Eagle Strike: The Graphic Novel, by Anthony Horowitz, Antony Johnston, Kanako Damerum & Yuzuru Takasaki
Eagle Strike is the graphic novel adaptation of the fourth book in Anthony Horowitz’s incredibly popular Alex Rider series. Antony Johnston’s script has this version of Eagle Strike beginning with a flashback to some danger and intrigue in the Amazon fifteen years ago before flashing forward in time to the present day and the south of France, where intrepid teenager and reluctant spy Alex Rider is holidaying with his possibly/maybe/sometime girlfriend Sabina Pleasure and her family.
While Alex may well be determined never to work for MI6 again, he has a natural gift for espionage and is soon ditching sunbathing in favour of trailing assassin though not complete bad guy Yassen Gregorovich [previously encountered in Stormbreaker, the first book in the series]. Alex knows that Gregorovich is up to something but doesn’t figure out what in time to prevent an explosion at the Pleasure’s holiday home.

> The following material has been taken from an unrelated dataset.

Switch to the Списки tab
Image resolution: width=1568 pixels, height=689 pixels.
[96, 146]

Feeling guilty that he couldn’t do anything to prevent the injuries suffered by Sabina’s father during the explosion, Alex breaks the vow he made to himself and plunges back into the dangerous world of international intrigue and double-cross. He sets out to track down Gregorovich and his paymasters whatever the cost and before long uncovers a terrible secret, a secret that leaves him with only 90 minutes to save the world.

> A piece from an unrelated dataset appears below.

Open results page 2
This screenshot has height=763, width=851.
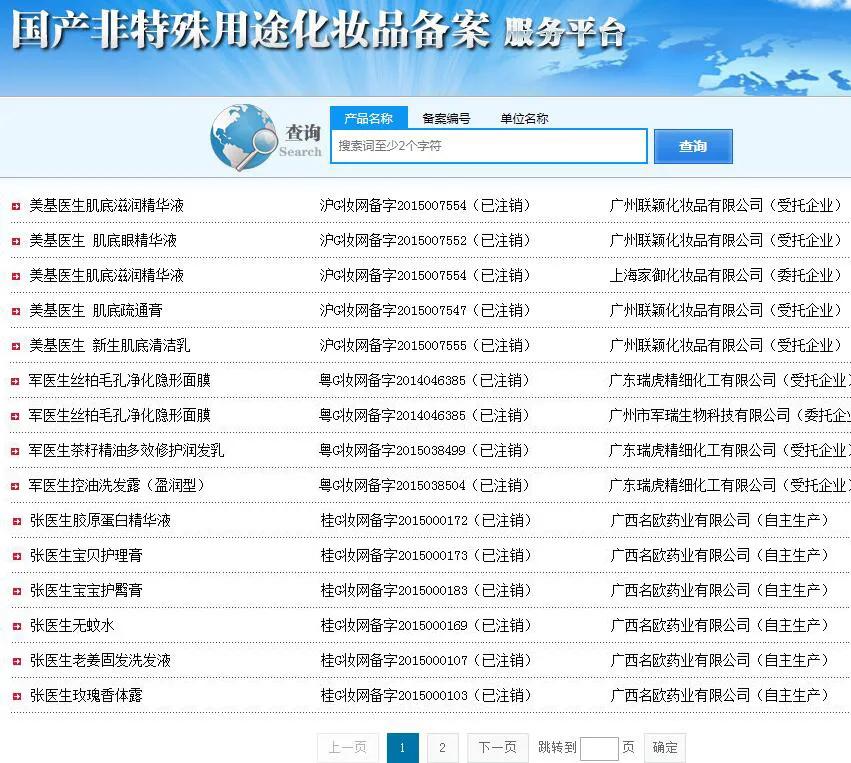(442, 747)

Eagle Strike is another excellent instalment in the Alex Rider series. Alex is a believable and appealing hero and, while the situations he finds himself in are extraordinary and sometimes rather outlandish, he always manages to battle through. He’s still only 14 but Alex is maturing fast and is willing and capable to stand up to threats that MI6 shy away from. The return of Yassen Gregorovich was well done, with some lingering questions from Stormbreaker being answered and some new mysteries begun. In addition to Gregorovitch, there were a good number of thugs and henchmen for Alex to fight, with Damian Cray being a menacing if loopy “big bad”. The machinations of Cray probably place Alex, as well as the world, in the greatest danger yet faced in the series.

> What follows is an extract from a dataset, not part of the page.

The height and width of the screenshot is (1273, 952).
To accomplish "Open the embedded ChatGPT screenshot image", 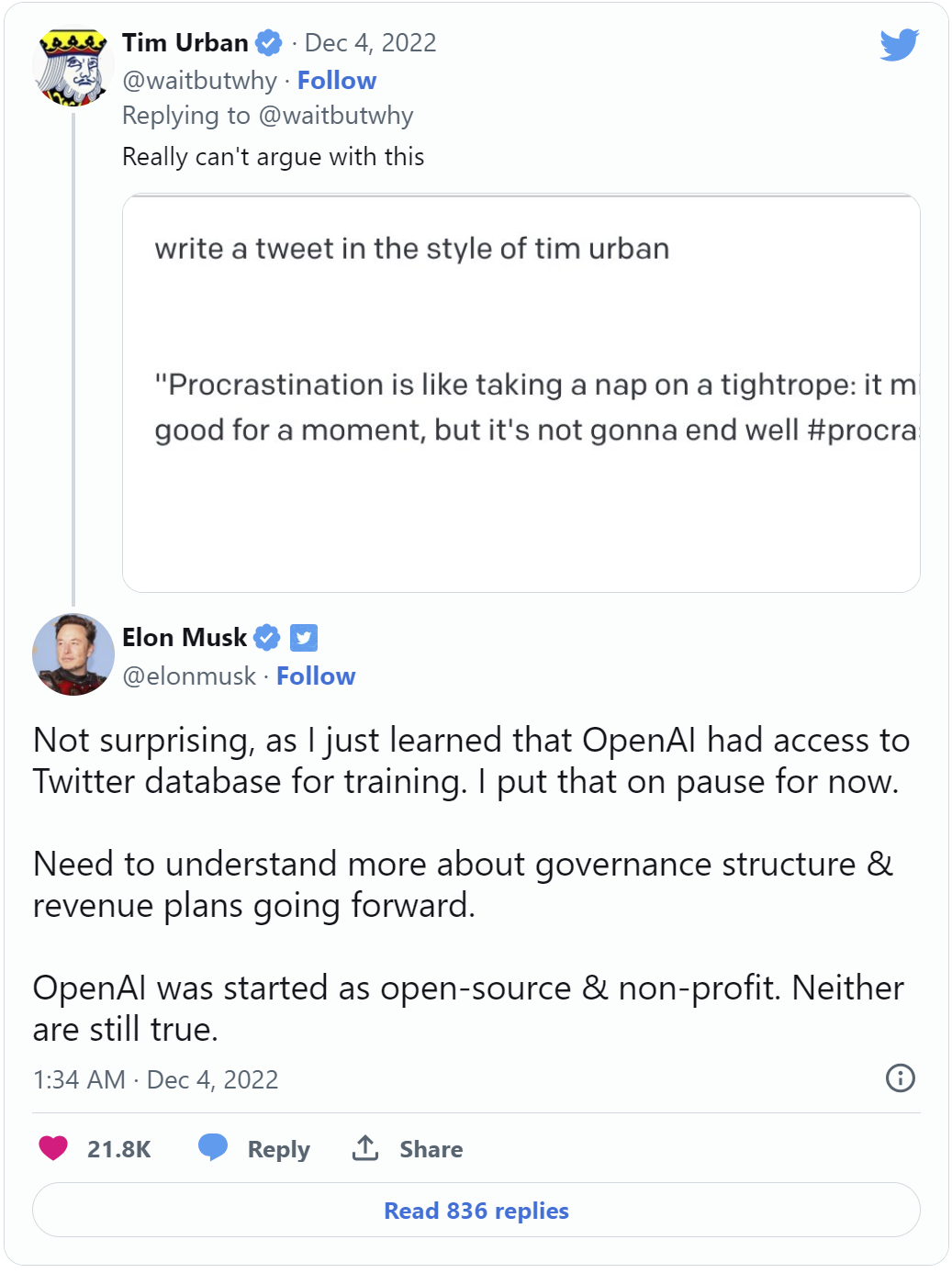I will tap(521, 393).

Antony Johnson has done a great job of adapting the original Eagle Strike storyline and crafting it into a script that works well for the graphic novel format. There are so many action sequences involved in the story as well as dramatic fight scenes – Alex fights a bull and a giant snake as well as all manner of human nasties – that the book absolutely whizzes by. The dialogue is equally well-handled, with the exposition and flashbacks being incorporated into the text in such a way that the flow of the story is not disrupted. He does a good job of highlighting the vulnerability of Alex Rider as well as his steely determination and ability to fight the good fight. Some of the supporting characters have perhaps been a little sidelined in the adaptation in order to streamline the story and emphasise the action, but this doesn’t prevent Eagle Strike from being a great graphic novel.
The art from Yuzuru Takasaki [coloured and rendered by Kanako Damerum] is a great accompaniment to Johnson’s script and really brings the plot to life. The style is very fresh and clear, with the colouring being quite understated and the backgrounds uncluttered. The characters are generally drawn in a way that is in-keeping with their descriptions in the original book, although the faces and hairstyles do have a distinctly manga-like aesthetic that might not appeal to all. This new edition of Eagle Strike [as well as the reprints of the other graphic novels in the series] is a larger format to the original edition and this really helps to highlight the quality of the artwork and allow the detail to shine through.
Eagle Strike is a tremendously entertaining spy caper and the graphic novel should please Alex Rider fans both young and old.